The exercise =>
Please write out all of the records below again, requests included, multiplying every coordinate in the answers by 1.45 and rounding each result to a whole number, with halves rounded up. Leave the pictures out of your answer.

--- Extracted records ---

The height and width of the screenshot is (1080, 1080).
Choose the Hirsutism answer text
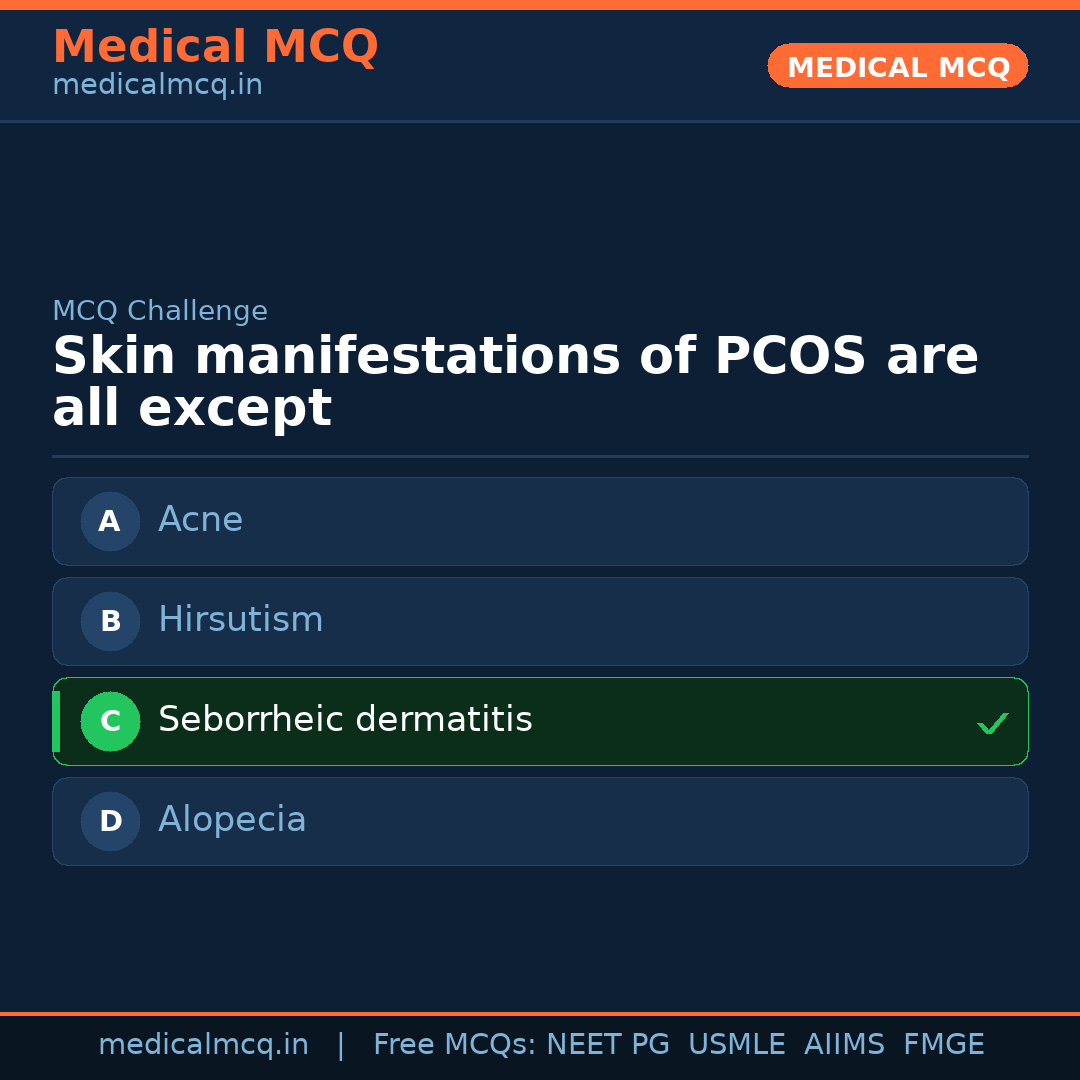click(240, 620)
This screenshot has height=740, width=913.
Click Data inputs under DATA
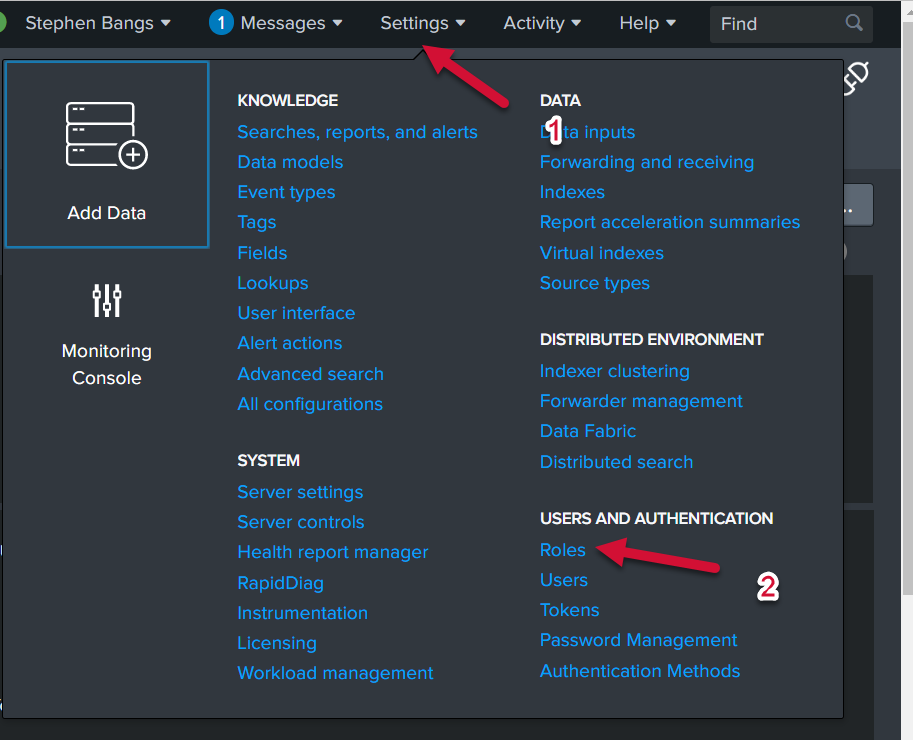(x=587, y=131)
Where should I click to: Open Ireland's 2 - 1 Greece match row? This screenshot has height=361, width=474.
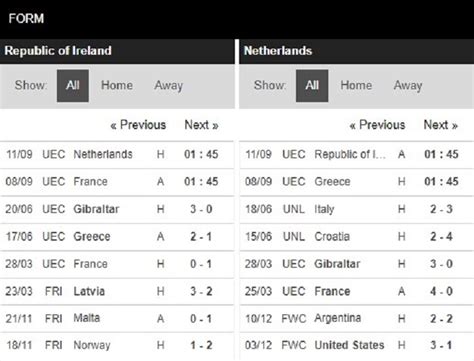tap(117, 237)
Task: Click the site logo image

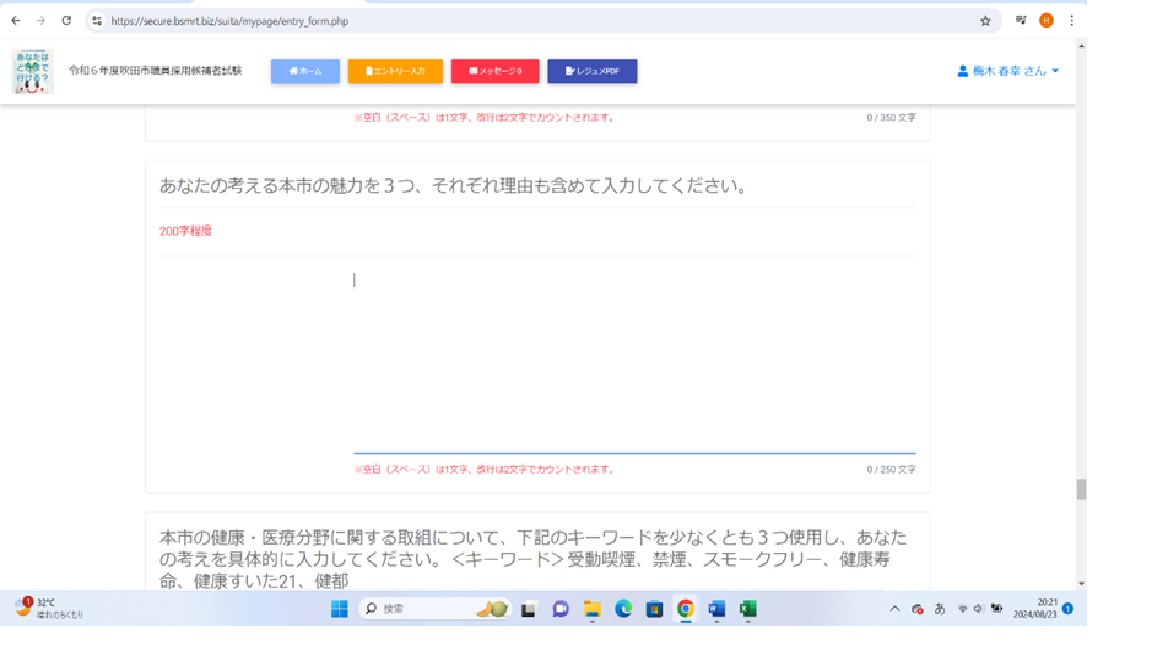Action: coord(33,72)
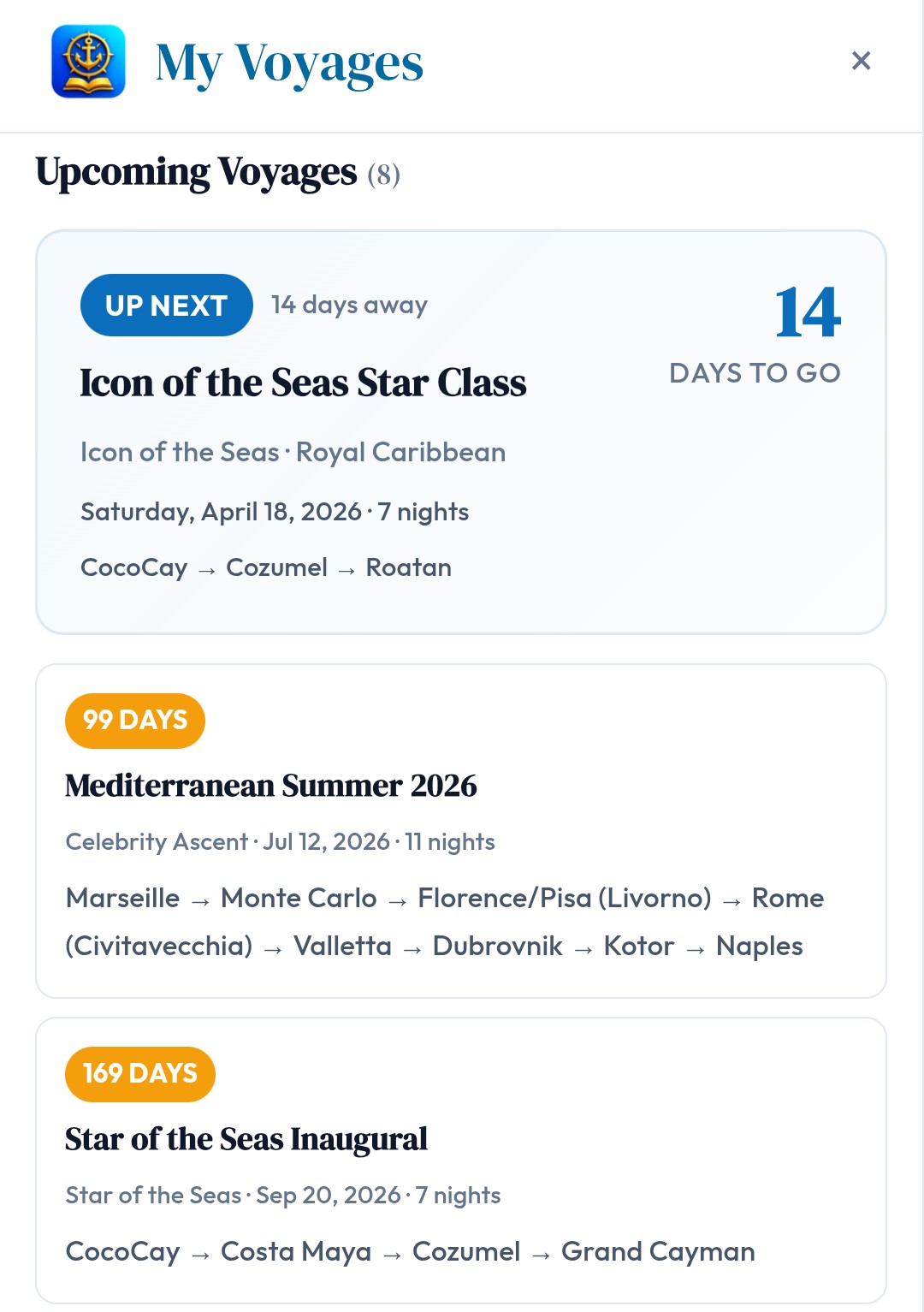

---

Worked answer =>
The height and width of the screenshot is (1080, 1080).
Choose the Hirsutism answer text
click(348, 899)
This screenshot has height=740, width=913.
Click Data inputs under DATA
(x=851, y=190)
Where should I click to: Open Ireland's 2 - 1 Greece match row? This screenshot has height=361, width=474.
tap(170, 344)
Task: Click the site logo image

Action: coord(48,104)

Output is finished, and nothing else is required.